(Provided passage):
One hundred and forty-six persons who tested positive for COVID-19 in the Central Region have fully recovered.
Dr Akosua Owusu-Sarpong, the Regional Director of the Ghana Health Service (GHS), briefing stakeholders on the status of the disease in the Region, said 9,570 of the 11,754 specimens sent to the various testing centres came out negative.
Results for the remaining were yet to be ready, she told the meeting, attended by metropolitan, municipal and district chief executives, heads of senior and basic schools, regional and district health directors, the police and heads of department and agencies.
It was to establish clear cut operational instructions for the re-opening of basic and senior high schools.
Dr Owusu-Sarpong said the patients were being treated at designated health facilities including the Cape Coast Metropolitan Hospital, Trauma Specialist Hospital at Winneba, and the Ajumako Hospital.
The rest are the Dunkwa-On-Offin Hospital, Cape Coast Teaching Hospital and Pentecost Convention Centre. Others are also being treated at home.
The Cape Coast Metropolis has the highest number of confirmed cases of 169, followed by KEEA, 104, Mfantseman, 74, and Awutu Senya East, 67.
The Assin North has eight, Gomoa East, six, Ajumako, 22, Agona West, six, Gomoa West, 22, Ekumfi, five, Agona East, six, Twifo Atimokwa, 11, Upper Denkyira East, 27, AOB, four, Assin Fosu, 33, Assin South, four and Gomoa Central, two.
Dr Owusu-Sarpong said the Directorate continued to receive personal protective equipment from the government and other benevolent organisations and individuals, which they distribute to the various health facilities.
She said the GHS would continue to engage the various stakeholders in ensuring that the safety protocols were adhered to through radio discussions and community information centres among other mediums.

(Tasks to perform):
a) Write out the part of the Central Region COVID-19 report starting at "The Cape Coast Metropolis" and ending at "various health facilities.".
b) In the Central Region COVID-19 report, how many confirmed cases does the Cape Coast Metropolis have?
None of the items are needed here.

Saved entries:
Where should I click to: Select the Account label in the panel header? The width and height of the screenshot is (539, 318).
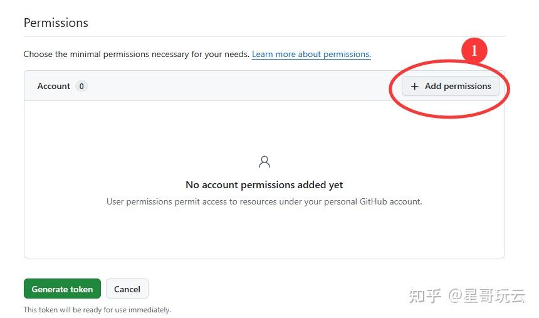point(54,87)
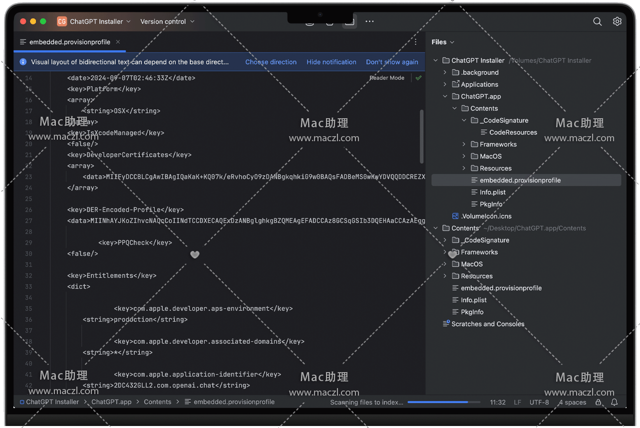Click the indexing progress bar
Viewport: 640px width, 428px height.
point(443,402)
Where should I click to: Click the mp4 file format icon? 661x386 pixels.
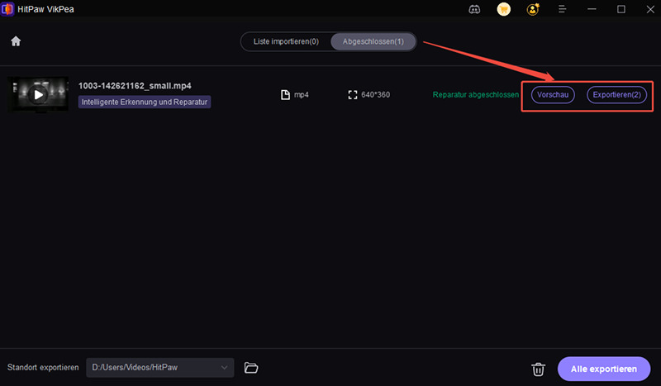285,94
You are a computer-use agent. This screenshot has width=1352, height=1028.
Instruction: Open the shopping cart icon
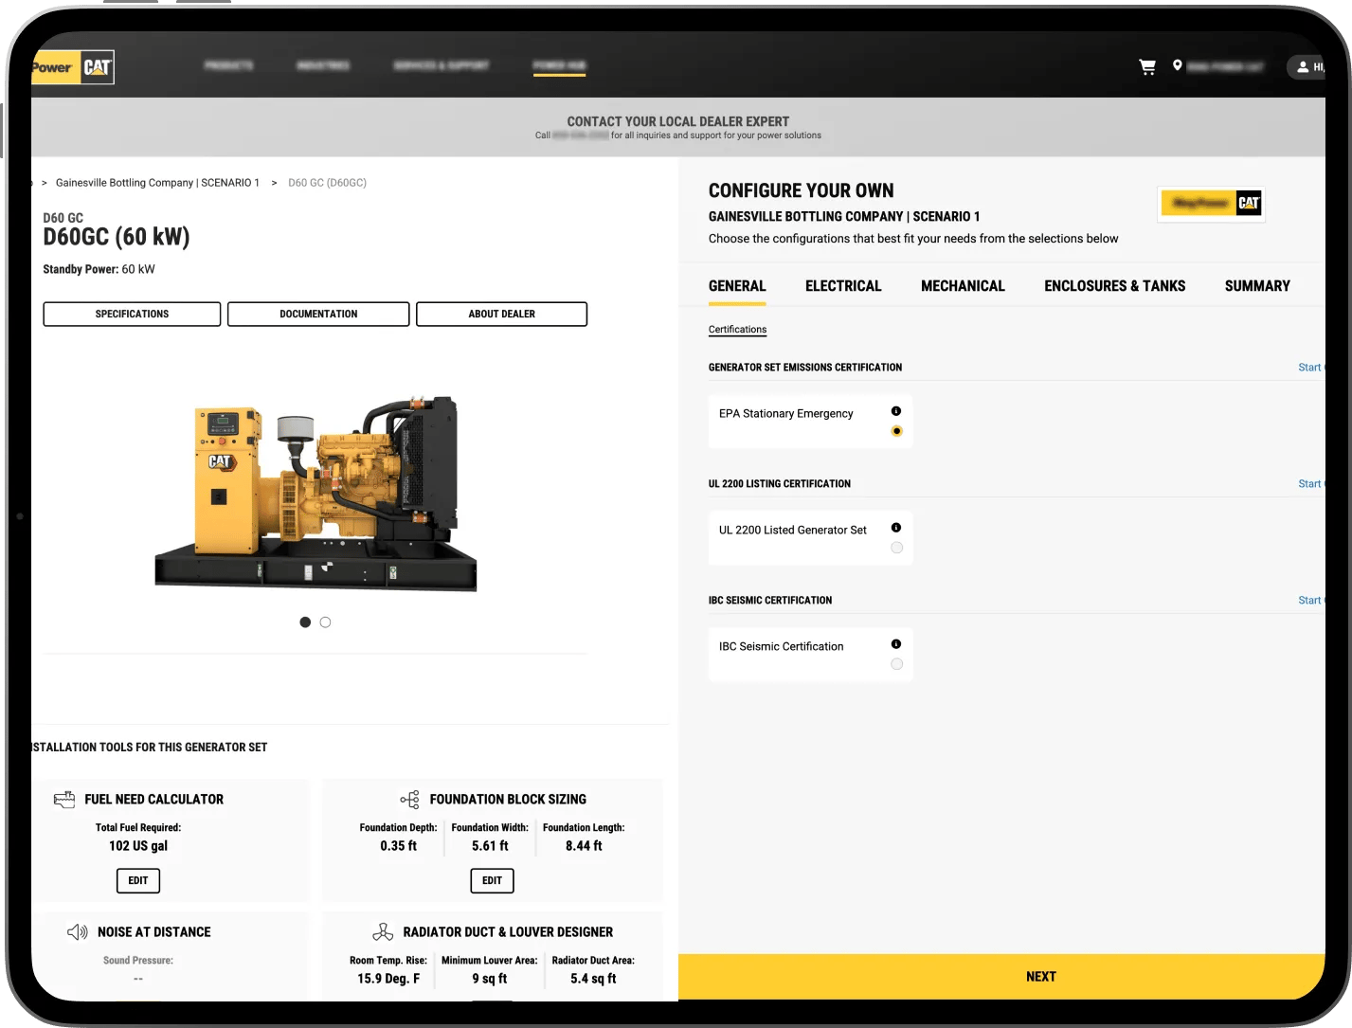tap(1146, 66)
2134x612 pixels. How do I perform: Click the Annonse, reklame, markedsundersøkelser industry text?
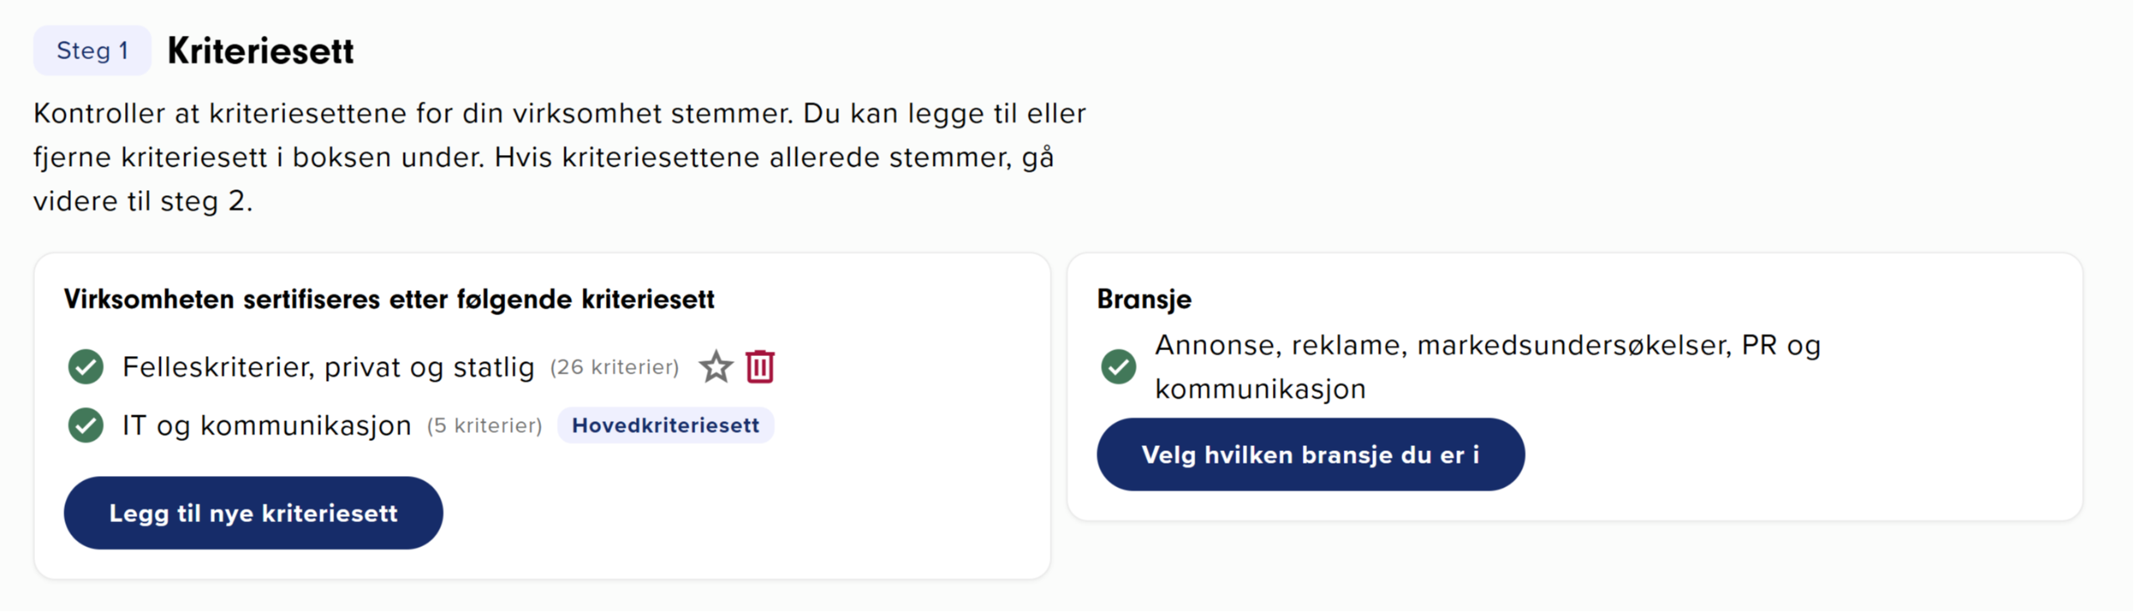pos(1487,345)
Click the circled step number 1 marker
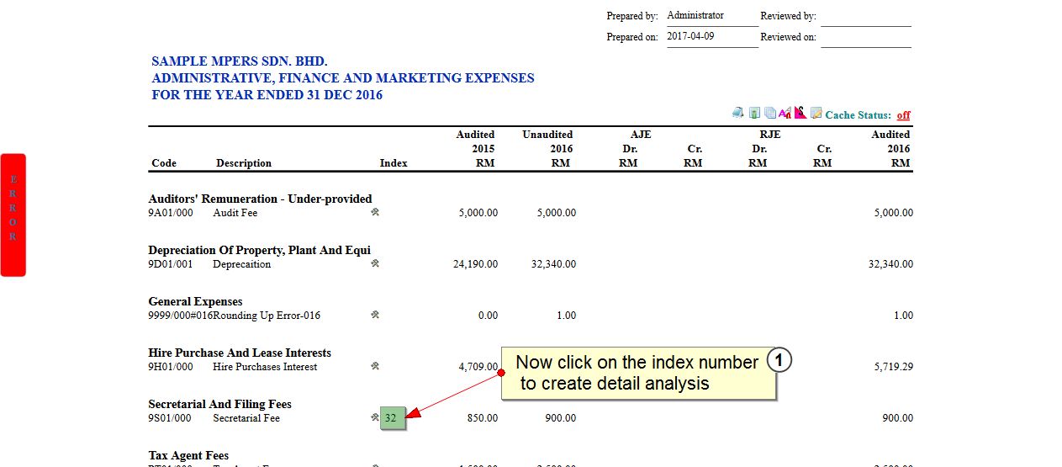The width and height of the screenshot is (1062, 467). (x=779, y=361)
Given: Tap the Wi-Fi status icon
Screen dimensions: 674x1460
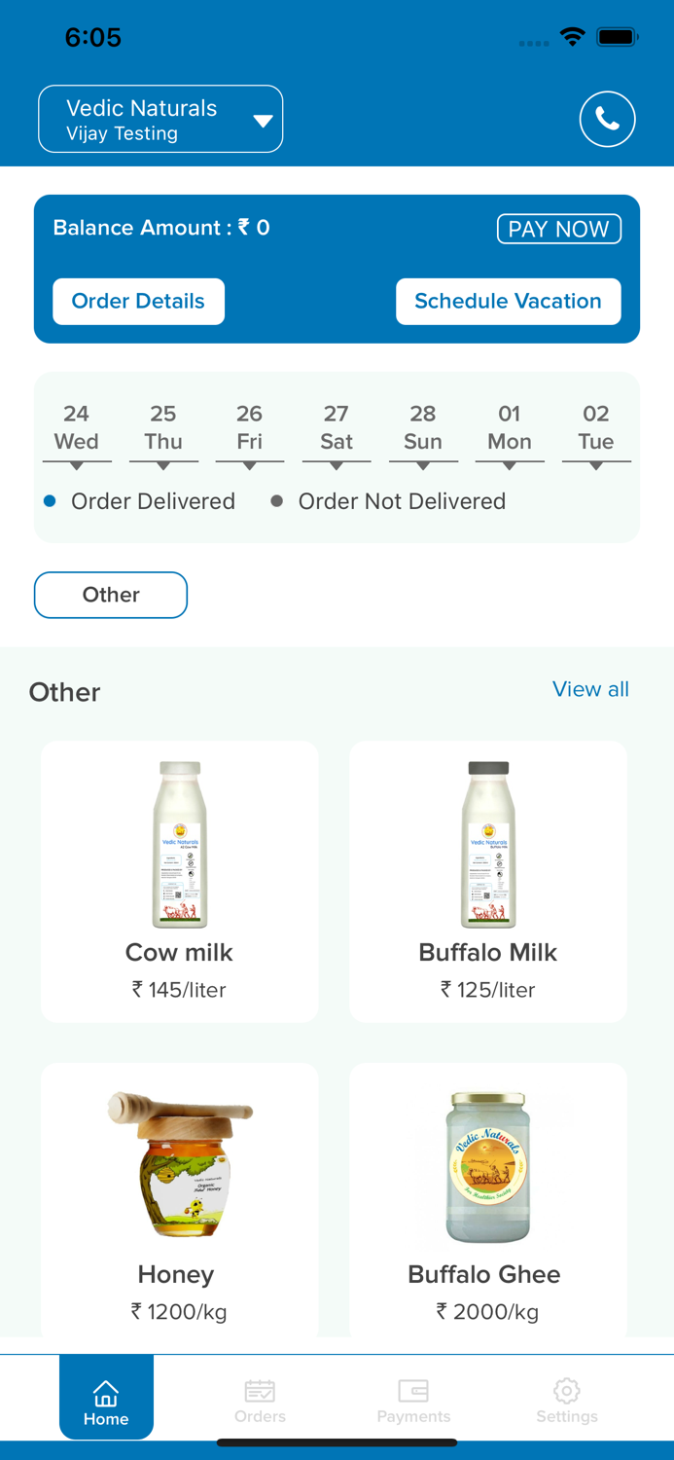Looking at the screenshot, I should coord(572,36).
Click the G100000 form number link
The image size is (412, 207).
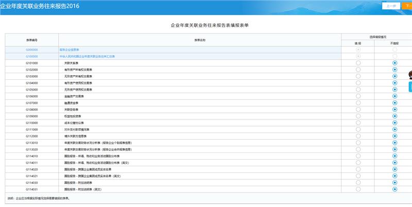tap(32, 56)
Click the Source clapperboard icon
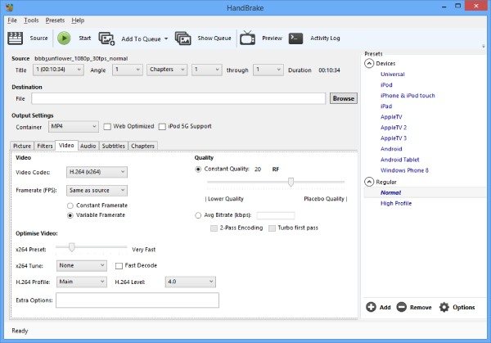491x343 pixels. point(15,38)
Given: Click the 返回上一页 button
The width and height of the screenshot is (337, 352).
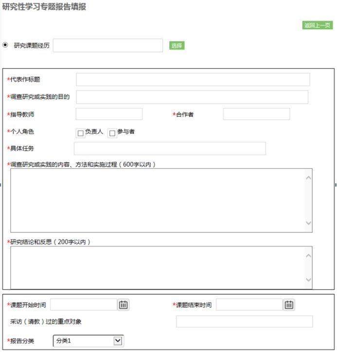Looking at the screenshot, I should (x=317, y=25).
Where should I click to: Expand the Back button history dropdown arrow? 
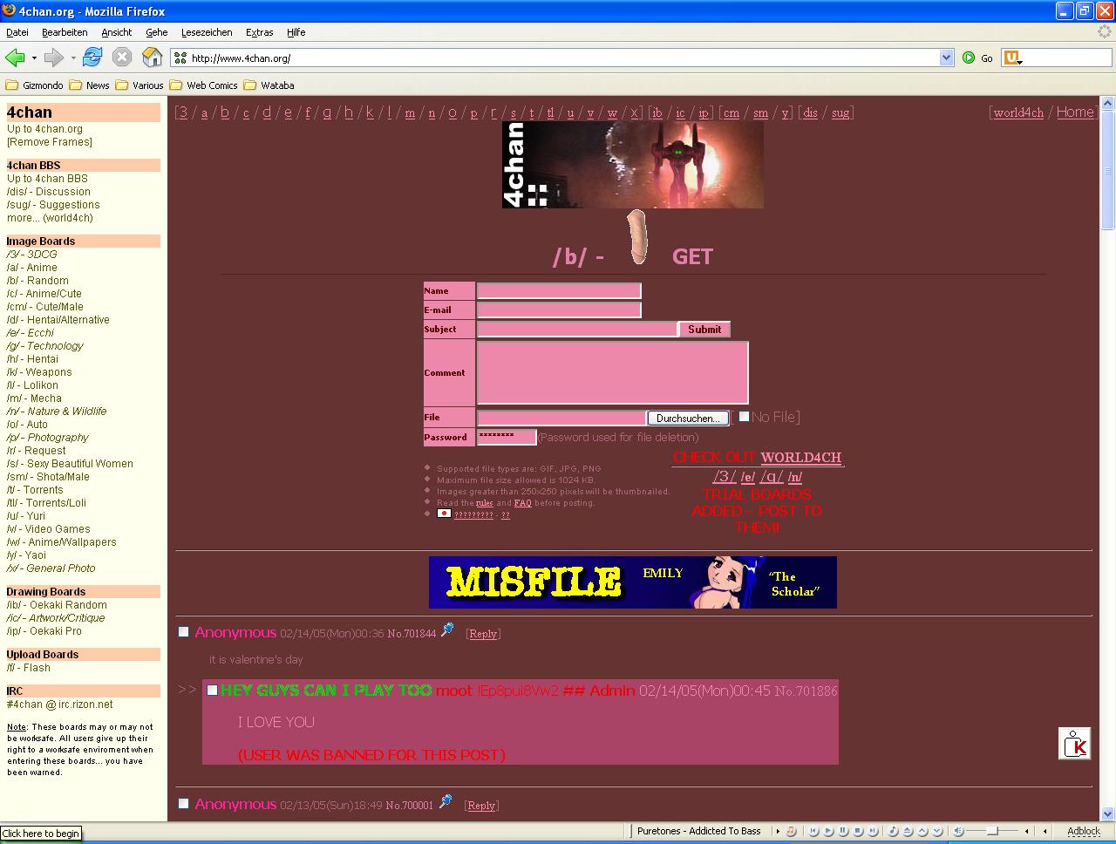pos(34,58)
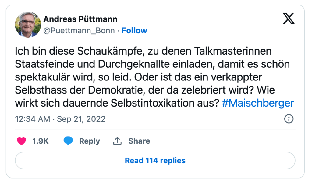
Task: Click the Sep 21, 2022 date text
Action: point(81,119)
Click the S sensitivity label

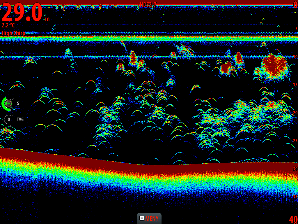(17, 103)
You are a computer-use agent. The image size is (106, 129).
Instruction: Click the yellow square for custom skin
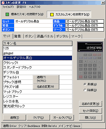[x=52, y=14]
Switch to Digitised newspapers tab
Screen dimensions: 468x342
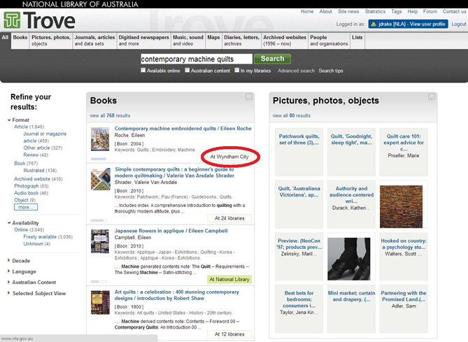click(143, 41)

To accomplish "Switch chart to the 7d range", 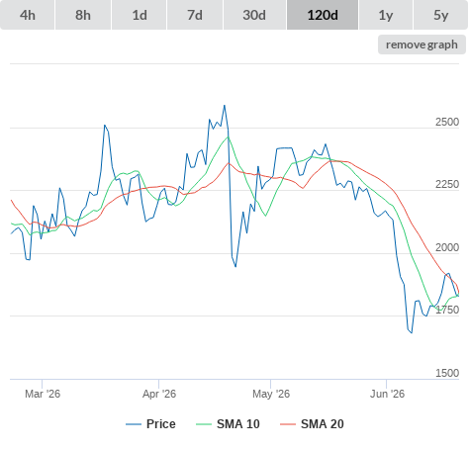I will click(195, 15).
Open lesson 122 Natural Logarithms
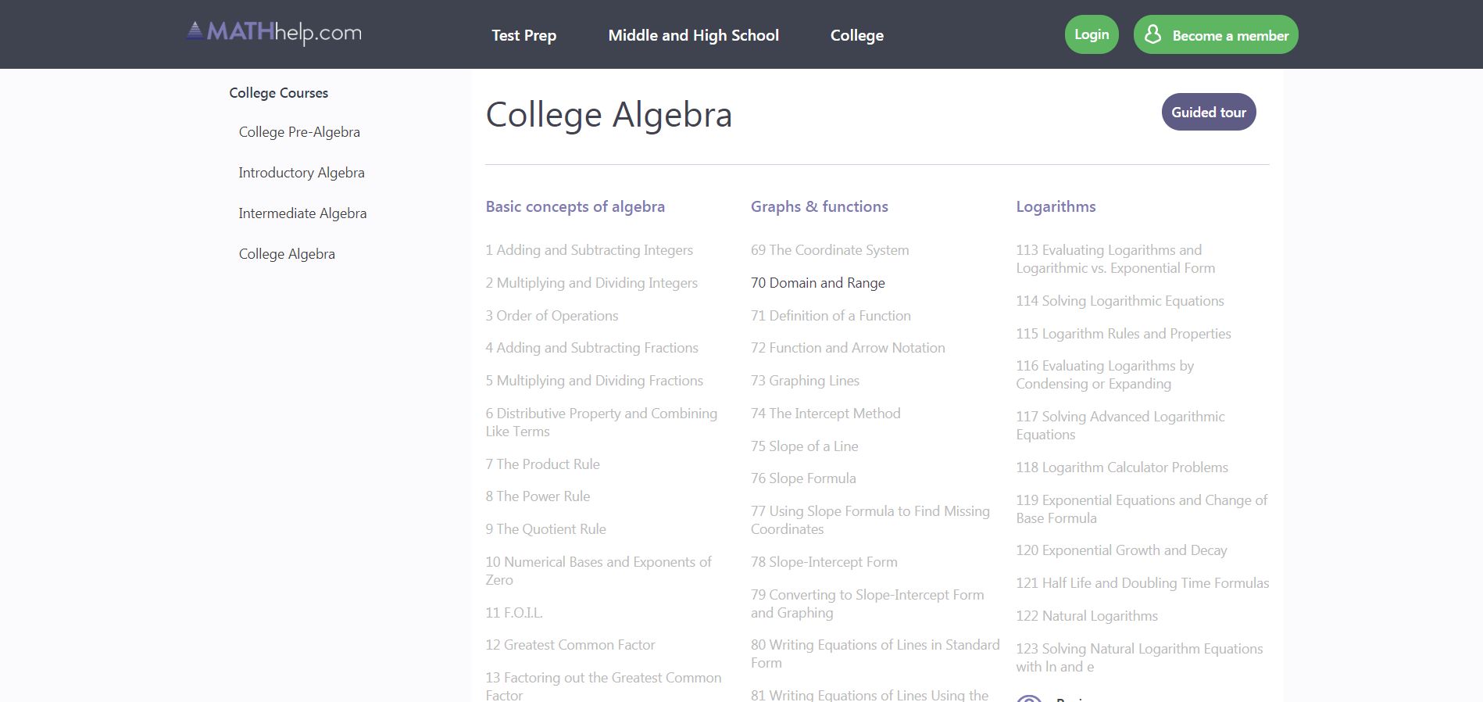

(Per-task outputs):
a)
The Cape Coast Metropolis has the highest number of confirmed cases of 169, followed by KEEA, 104, Mfantseman, 74, and Awutu Senya East, 67.
The Assin North has eight, Gomoa East, six, Ajumako, 22, Agona West, six, Gomoa West, 22, Ekumfi, five, Agona East, six, Twifo Atimokwa, 11, Upper Denkyira East, 27, AOB, four, Assin Fosu, 33, Assin South, four and Gomoa Central, two.
Dr Owusu-Sarpong said the Directorate continued to receive personal protective equipment from the government and other benevolent organisations and individuals, which they distribute to the various health facilities.

b) 169